§ **抜粋文**
==================================================

なお、この箇所の意味がわかってみると、その後の“蠅が気持ち悪い?”
(単行本24頁/文庫40頁)という母親の台詞の意味もよくわかります。
“トコお婆さん”(=猫)については、ミチオだけでなく、“麺の小父さん”もまた生まれ変わりとして扱っているところがポイントです。もちろん、“麺の小父さん”の場合はミチオとは違って、より“一般的な意味”での生まれ変わりではあるのですが、それでも“トコお婆さん”の実在が補強されることになるのは、“ミカ”の場合と同様です。
もう一つ、ミチオから話を聞かされた古瀬泰造が、自分でニュースを見なかったために“まさか、死人が出ていたとは。”
(単行本220頁/文庫381頁)と勘違いしていることも、“トコお婆さん”が人間だという誤認をさらに補強しています。
生まれ変わった“スミダさん”は白い百合の花であり、当然ながら自力で動くことができないのですが、“スミダさんが女友達と一緒に入ってくるのが見えたとき”
(単行本91頁/文庫156頁)や“女の子は僕をちらりと見て、そのままスミダさんを連れて教室を出ていってしまった。”
(単行本94頁/文庫161頁~162頁)といった、ミスリードを誘う描写が非常に巧妙です。
また、以下に引用する場面もうまく考えられています。
(前略)小学生が、がやがやと集まっているその中に、スミダさんの姿を見た気がしたからだ。
「ミチオ君、どうしたの?」
「ねえ、あれ、スミダさんかな」
「どれ、どこ」
「ほら、あそこのテーブル……」
(単行本139頁/文庫240頁~241頁)
これは、ミチオと“S君”が図書館で“スミダさん”らしき姿を見かけた場面ですが、それより前、古瀬泰造が図書館を訪れた場面に伏線があります。
館内は、意外と混み合っていた。(中略)並んだ閲覧用テーブルのそれぞれに、白い百合の花が飾られていて、子供たちがそれを珍しそうに眺めている。
(単行本78頁/文庫133頁)
ミカ・トコお婆さん・スミダさんが“生まれ変わり”だということ自体が、このように作中で周到に隠蔽されているのは確かですが、S君についてのみ“生まれ変わり”がはっきりと示されていることで、他の“生まれ変わり”がより一層目立たなくなっているところもよくできていると思います。

==================================================

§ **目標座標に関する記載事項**
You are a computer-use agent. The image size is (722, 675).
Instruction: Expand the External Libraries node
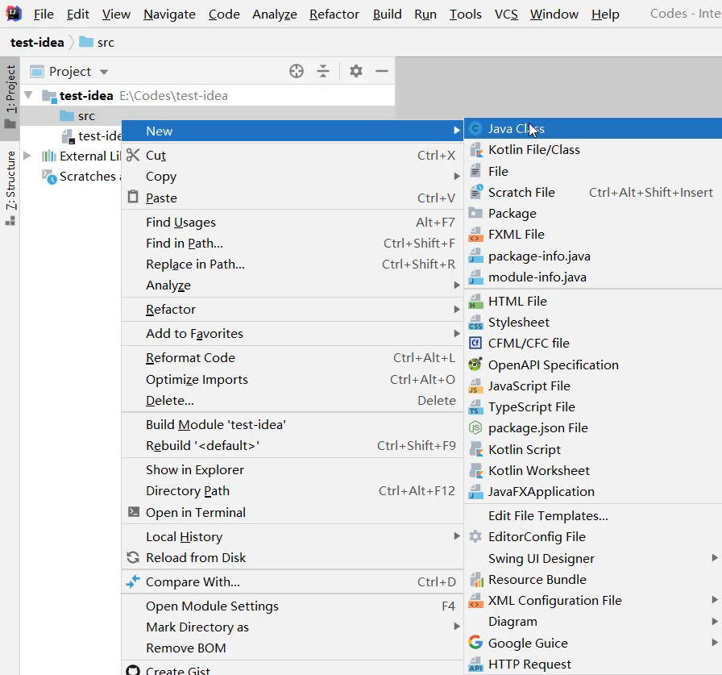[28, 156]
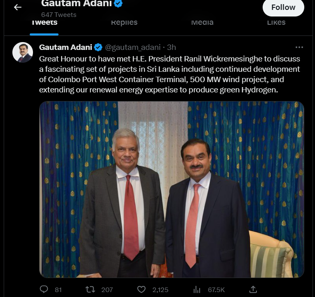Open tweet analytics via the views icon
The image size is (315, 297).
(197, 289)
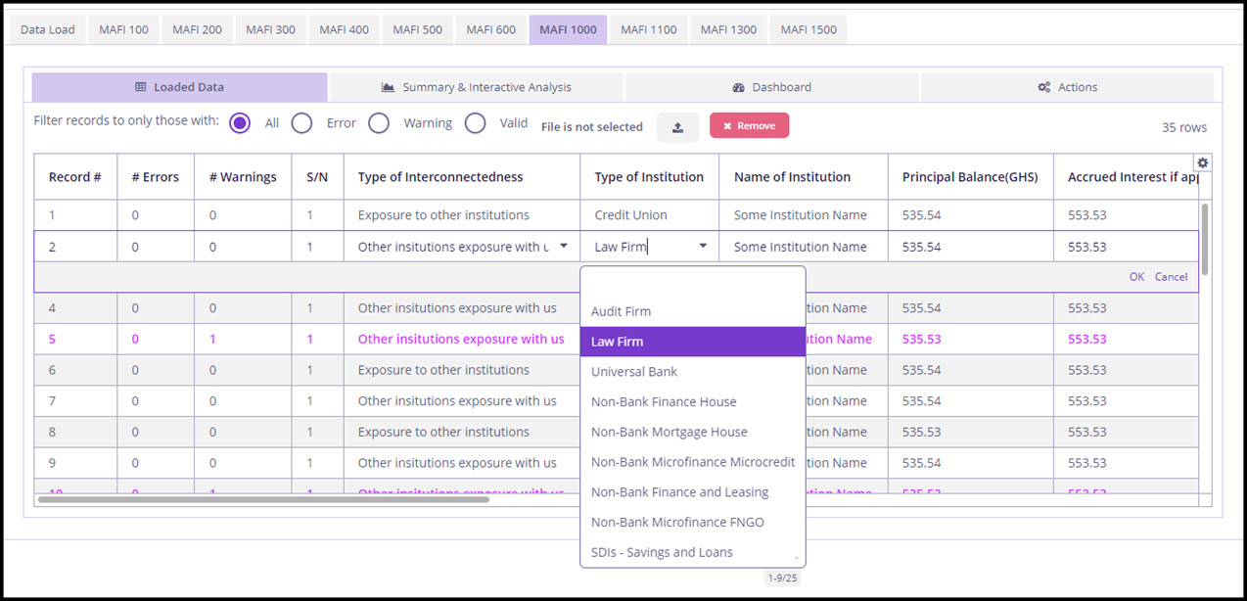Open the grid settings gear icon
This screenshot has height=601, width=1247.
(1202, 162)
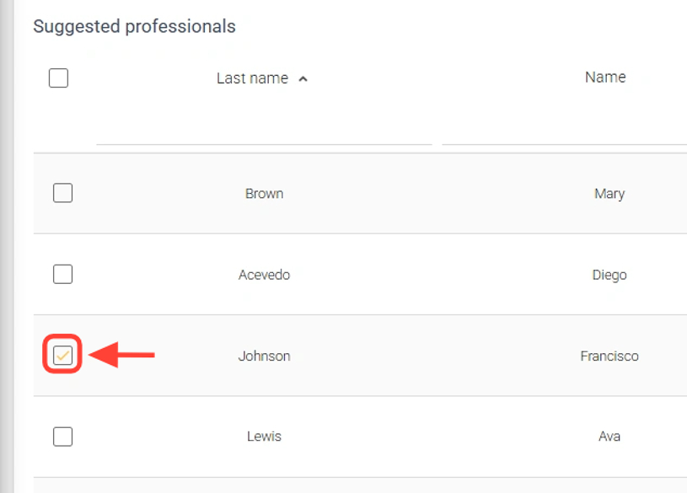Click the sort arrow next to Last name

pos(303,79)
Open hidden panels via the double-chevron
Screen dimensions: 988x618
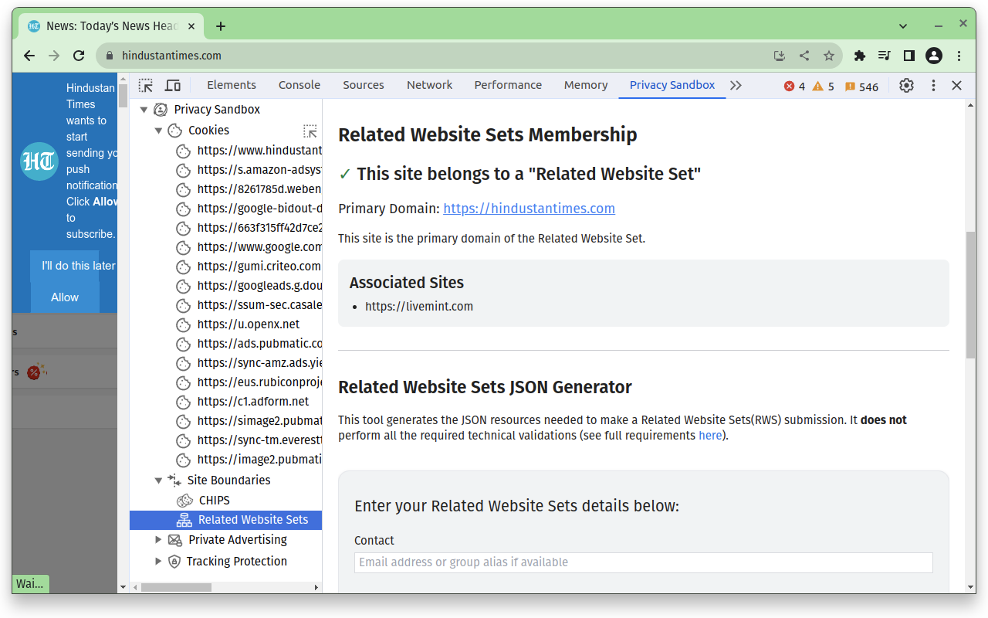pyautogui.click(x=735, y=85)
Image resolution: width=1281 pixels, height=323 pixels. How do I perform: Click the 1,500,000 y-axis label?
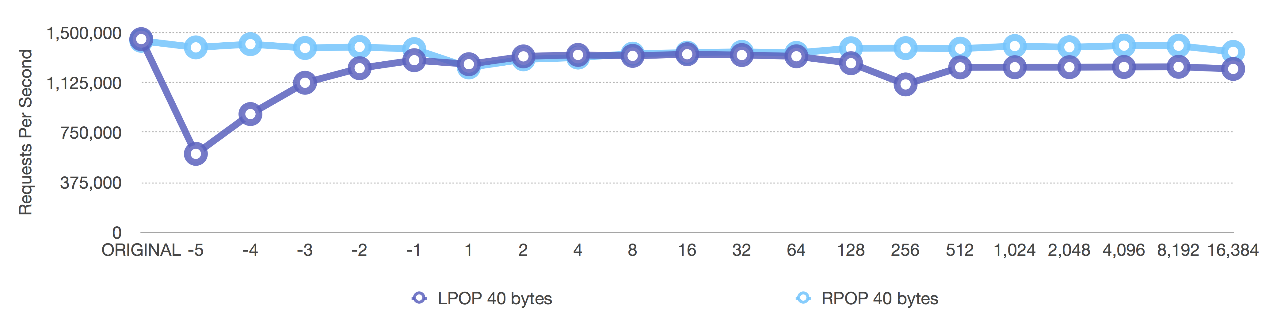pos(84,33)
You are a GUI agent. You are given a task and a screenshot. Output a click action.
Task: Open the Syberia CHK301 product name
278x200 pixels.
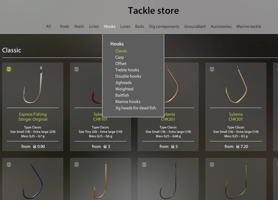click(236, 117)
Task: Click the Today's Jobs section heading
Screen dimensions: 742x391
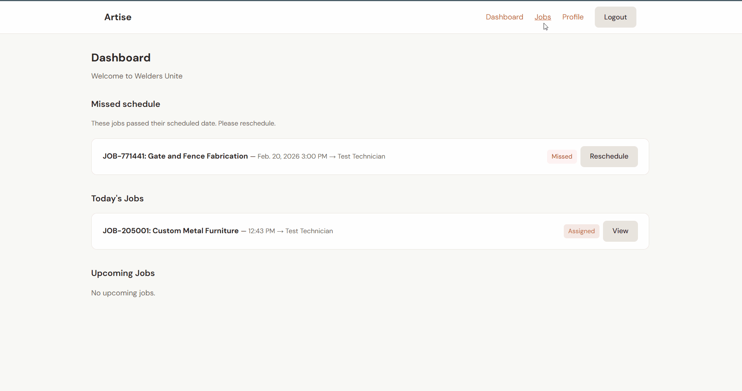Action: (117, 199)
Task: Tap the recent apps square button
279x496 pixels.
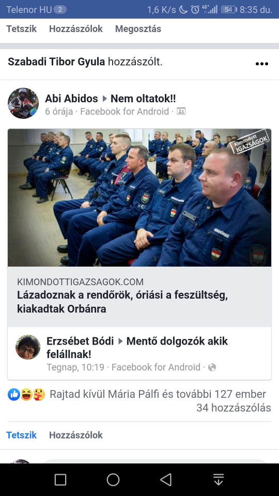Action: (60, 479)
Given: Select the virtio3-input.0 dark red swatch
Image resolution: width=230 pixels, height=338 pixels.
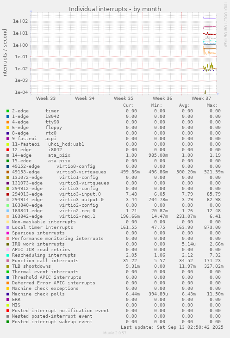Looking at the screenshot, I should (x=8, y=194).
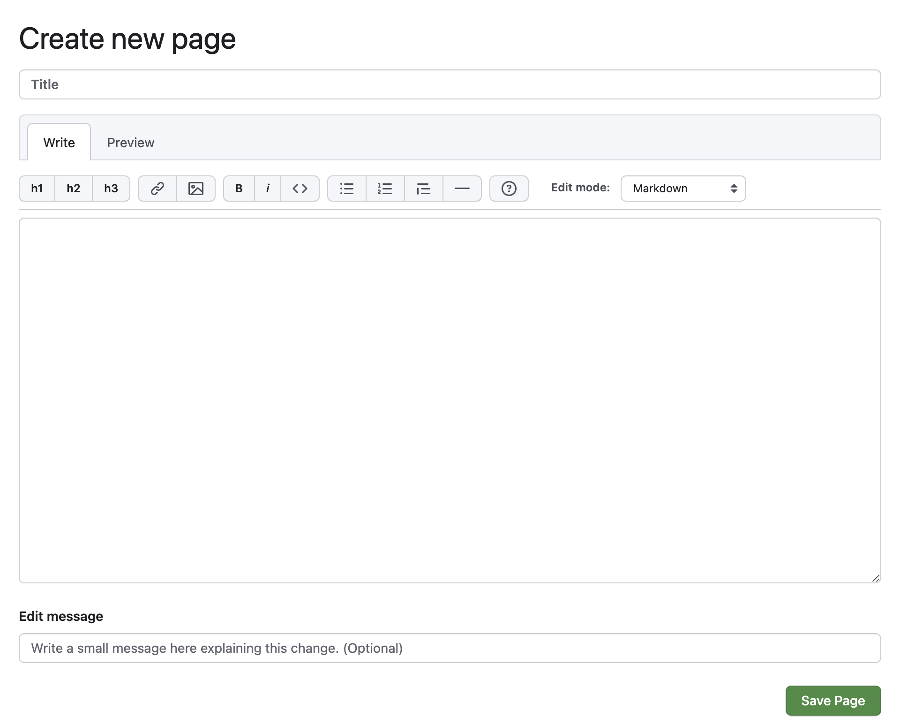Insert a numbered ordered list
The height and width of the screenshot is (725, 900).
pos(385,189)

==================================================

§ **課題の条件**
(1) 解説文の括弧内に示された単行本の頁番号を、登場する順にすべて挙げなさい。
(2) 解説文のうち、「(前略)小学生が、がやがやと」という語句を含むところから始まり「訪れた場面に伏線があります。」で終わる部分を、一字も変えずに書き出しなさい。
資料は解答に用いる必要はありません。

§ **練習問題の解答**
(1) 24頁、220頁、91頁、94頁、139頁、78頁

(2)
(前略)小学生が、がやがやと集まっているその中に、スミダさんの姿を見た気がしたからだ。
「ミチオ君、どうしたの?」
「ねえ、あれ、スミダさんかな」
「どれ、どこ」
「ほら、あそこのテーブル……」
(単行本139頁/文庫240頁~241頁)
これは、ミチオと“S君”が図書館で“スミダさん”らしき姿を見かけた場面ですが、それより前、古瀬泰造が図書館を訪れた場面に伏線があります。